A query can optionally take instructions on how to clean the data. These are defined using a dictionary where:

  • the dictionary key is the desired column name that will be output
  • the dictionary value is a SQL expression in DuckDB format

A deduper takes:

  • A unique name for the step
  • An optional description explaining the purpose of the step
  • The deduplication algorithm to use (model_class)
  • Configuration settings (model_settings) for the algorithm
  • Optionally, a truth threshold (a float between 0.0 and 1.0) above which a match is considered “true”. By default, this is set to 1.0. This value is only relevant when using a model that can output matches with different confidence scores, which is not the case for a NaiveDeduper.

On cleaning

Simplify field references by cleaning everything

To avoid confusion with qualified vs unqualified field names, consider “cleaning” every field you select - even if you’re just aliasing it without transformation. This way, all your field references use simple, unqualified names throughout your configuration.

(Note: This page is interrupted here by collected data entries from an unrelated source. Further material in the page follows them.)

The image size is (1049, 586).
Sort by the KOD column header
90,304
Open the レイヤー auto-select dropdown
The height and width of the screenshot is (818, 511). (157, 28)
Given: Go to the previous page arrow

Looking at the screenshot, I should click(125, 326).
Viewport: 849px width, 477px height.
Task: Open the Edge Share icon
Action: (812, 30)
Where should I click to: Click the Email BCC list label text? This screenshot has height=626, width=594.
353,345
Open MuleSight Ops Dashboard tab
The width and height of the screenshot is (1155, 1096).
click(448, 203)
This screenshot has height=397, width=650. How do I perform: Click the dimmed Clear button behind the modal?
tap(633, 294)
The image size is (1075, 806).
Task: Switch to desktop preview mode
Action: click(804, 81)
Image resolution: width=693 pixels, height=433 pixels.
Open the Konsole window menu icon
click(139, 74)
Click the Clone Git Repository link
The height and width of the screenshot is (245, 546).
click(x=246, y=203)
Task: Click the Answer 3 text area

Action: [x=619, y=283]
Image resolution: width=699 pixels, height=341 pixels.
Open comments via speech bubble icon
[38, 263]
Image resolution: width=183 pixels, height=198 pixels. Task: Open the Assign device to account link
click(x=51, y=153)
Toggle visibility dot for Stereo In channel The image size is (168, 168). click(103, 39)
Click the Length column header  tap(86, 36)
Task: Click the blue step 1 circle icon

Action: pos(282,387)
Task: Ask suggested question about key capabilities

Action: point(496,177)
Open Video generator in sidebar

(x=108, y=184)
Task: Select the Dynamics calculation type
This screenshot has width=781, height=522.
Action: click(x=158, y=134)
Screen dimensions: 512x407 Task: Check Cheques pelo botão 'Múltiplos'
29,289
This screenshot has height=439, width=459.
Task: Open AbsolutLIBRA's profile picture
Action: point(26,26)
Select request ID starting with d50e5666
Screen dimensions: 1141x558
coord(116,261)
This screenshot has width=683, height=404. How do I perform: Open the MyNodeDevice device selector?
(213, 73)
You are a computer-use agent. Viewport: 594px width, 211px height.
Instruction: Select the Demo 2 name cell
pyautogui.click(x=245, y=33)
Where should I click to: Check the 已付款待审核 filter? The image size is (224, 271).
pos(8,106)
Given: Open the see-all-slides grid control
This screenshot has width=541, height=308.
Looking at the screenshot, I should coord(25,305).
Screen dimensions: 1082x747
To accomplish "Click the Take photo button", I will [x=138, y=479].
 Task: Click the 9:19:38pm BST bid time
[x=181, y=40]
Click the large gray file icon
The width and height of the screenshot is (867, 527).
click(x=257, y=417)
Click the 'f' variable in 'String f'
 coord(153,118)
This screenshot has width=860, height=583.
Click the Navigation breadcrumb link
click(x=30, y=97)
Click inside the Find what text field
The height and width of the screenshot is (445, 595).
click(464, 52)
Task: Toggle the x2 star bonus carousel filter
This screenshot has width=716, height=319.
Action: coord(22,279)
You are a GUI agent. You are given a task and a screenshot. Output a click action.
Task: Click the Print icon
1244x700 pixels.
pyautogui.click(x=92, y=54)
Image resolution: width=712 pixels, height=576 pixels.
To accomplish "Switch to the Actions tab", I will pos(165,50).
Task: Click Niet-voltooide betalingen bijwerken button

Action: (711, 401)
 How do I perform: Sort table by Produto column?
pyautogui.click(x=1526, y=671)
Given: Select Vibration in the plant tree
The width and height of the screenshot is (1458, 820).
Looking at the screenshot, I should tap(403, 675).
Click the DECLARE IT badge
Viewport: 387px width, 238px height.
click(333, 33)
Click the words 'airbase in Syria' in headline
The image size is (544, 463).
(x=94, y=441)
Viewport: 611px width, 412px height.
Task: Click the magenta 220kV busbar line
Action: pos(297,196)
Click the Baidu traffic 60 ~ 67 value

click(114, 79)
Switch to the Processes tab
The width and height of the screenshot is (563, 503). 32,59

# Instead of mixing qualified and unqualified names
cleaning={
    "company_name": f"lower({companies_house.f('company_name')})",
    # company_number not cleaned, so needs qualification later
}
model_settings={
    "unique_fields": [
        "company_name",
        companies_house.f("company_number"),  # Qualified!
    ],
}

# Clean everything for consistency
cleaning = {
    "company_name": f"lower({companies_house.f('company_name')})",
    "company_number": companies_house.f("company_number") # Just aliasing
}

model_settings = {
    "unique_fields": [
        "company_name",
        "company_number",  # Both unqualified!
    ],
}

This approach makes your configuration much more readable and reduces errors from forgetting to qualify field names.

It’s worth understanding how data moves through steps, as it helps knowing when or if to qualify column names. When would I use "company_number" vs. companies_house.f("company_number"), for example?

A Query extracts data to a columnar format. Models will often query the same column names from multiple sources, so column names must be qualified with their source.

For example,

companies_house.query().run()

will return a dataframe with the following columns:

  • id (the Matchbox ID)
  • companies_house_company_number
  • companies_house_company_name
  • companies_house_postcode

Note how the fields specified are “qualified” with the source they came from. When defining cleaning instructions, we need to refer to qualified source names too. Source.f() is provided as a convenient way to select fields qualified by a source.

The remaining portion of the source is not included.